(Beginning of Dataset entries)
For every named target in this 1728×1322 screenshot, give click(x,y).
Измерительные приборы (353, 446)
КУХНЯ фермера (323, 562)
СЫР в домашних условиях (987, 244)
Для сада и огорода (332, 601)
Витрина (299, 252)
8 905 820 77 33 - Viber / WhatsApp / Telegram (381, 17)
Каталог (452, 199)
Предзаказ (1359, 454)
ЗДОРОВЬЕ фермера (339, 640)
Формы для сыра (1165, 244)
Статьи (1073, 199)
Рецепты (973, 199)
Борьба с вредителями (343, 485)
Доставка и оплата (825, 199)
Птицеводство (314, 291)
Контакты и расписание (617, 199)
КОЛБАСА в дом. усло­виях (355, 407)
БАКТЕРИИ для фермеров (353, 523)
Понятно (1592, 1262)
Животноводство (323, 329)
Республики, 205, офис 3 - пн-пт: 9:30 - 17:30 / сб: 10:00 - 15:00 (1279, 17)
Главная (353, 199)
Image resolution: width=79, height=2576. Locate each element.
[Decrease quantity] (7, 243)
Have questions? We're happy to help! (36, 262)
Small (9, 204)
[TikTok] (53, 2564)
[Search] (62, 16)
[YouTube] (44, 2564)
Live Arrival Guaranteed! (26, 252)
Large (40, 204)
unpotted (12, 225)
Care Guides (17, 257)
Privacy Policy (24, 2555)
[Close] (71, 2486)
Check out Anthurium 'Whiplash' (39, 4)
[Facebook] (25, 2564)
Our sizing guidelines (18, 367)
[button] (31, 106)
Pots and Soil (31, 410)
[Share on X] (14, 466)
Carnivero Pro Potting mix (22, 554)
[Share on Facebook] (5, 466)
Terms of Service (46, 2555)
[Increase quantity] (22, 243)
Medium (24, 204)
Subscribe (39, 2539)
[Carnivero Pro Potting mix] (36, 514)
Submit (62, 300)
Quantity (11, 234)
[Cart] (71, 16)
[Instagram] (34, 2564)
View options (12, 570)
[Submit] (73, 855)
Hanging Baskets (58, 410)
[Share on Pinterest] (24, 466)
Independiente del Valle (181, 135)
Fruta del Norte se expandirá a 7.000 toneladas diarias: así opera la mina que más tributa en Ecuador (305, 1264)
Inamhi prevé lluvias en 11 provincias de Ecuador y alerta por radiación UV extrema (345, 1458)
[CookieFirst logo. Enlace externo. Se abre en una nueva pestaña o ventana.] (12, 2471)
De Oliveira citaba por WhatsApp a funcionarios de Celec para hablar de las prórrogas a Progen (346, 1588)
(End of Dataset entries)
Instructions for the task ::
Each record must be repeated exactly as it is.

Reply to the exercise ::
For every named target in this 1728×1322 screenshot, give click(x,y).
Измерительные приборы (353, 446)
КУХНЯ фермера (323, 562)
СЫР в домашних условиях (987, 244)
Для сада и огорода (332, 601)
Витрина (299, 252)
8 905 820 77 33 - Viber / WhatsApp / Telegram (381, 17)
Каталог (452, 199)
Предзаказ (1359, 454)
ЗДОРОВЬЕ фермера (339, 640)
Формы для сыра (1165, 244)
Статьи (1073, 199)
Рецепты (973, 199)
Борьба с вредителями (343, 485)
Доставка и оплата (825, 199)
Птицеводство (314, 291)
Контакты и расписание (617, 199)
КОЛБАСА в дом. усло­виях (355, 407)
БАКТЕРИИ для фермеров (353, 523)
Понятно (1592, 1262)
Животноводство (323, 329)
Республики, 205, офис 3 - пн-пт: 9:30 - 17:30 / сб: 10:00 - 15:00 (1279, 17)
Главная (353, 199)
Image resolution: width=79, height=2576. Locate each element.
[Decrease quantity] (7, 243)
Have questions? We're happy to help! (36, 262)
Small (9, 204)
[TikTok] (53, 2564)
[Search] (62, 16)
[YouTube] (44, 2564)
Live Arrival Guaranteed! (26, 252)
Large (40, 204)
unpotted (12, 225)
Care Guides (17, 257)
Privacy Policy (24, 2555)
[Close] (71, 2486)
Check out Anthurium 'Whiplash' (39, 4)
[Facebook] (25, 2564)
Our sizing guidelines (18, 367)
[button] (31, 106)
Pots and Soil (31, 410)
[Share on X] (14, 466)
Carnivero Pro Potting mix (22, 554)
[Share on Facebook] (5, 466)
Terms of Service (46, 2555)
[Increase quantity] (22, 243)
Medium (24, 204)
Subscribe (39, 2539)
[Carnivero Pro Potting mix] (36, 514)
Submit (62, 300)
Quantity (11, 234)
[Cart] (71, 16)
[Instagram] (34, 2564)
View options (12, 570)
[Submit] (73, 855)
Hanging Baskets (58, 410)
[Share on Pinterest] (24, 466)
Independiente del Valle (181, 135)
Fruta del Norte se expandirá a 7.000 toneladas diarias: así opera la mina que más tributa en Ecuador (305, 1264)
Inamhi prevé lluvias en 11 provincias de Ecuador y alerta por radiación UV extrema (345, 1458)
[CookieFirst logo. Enlace externo. Se abre en una nueva pestaña o ventana.] (12, 2471)
De Oliveira citaba por WhatsApp a funcionarios de Celec para hablar de las prórrogas a Progen (346, 1588)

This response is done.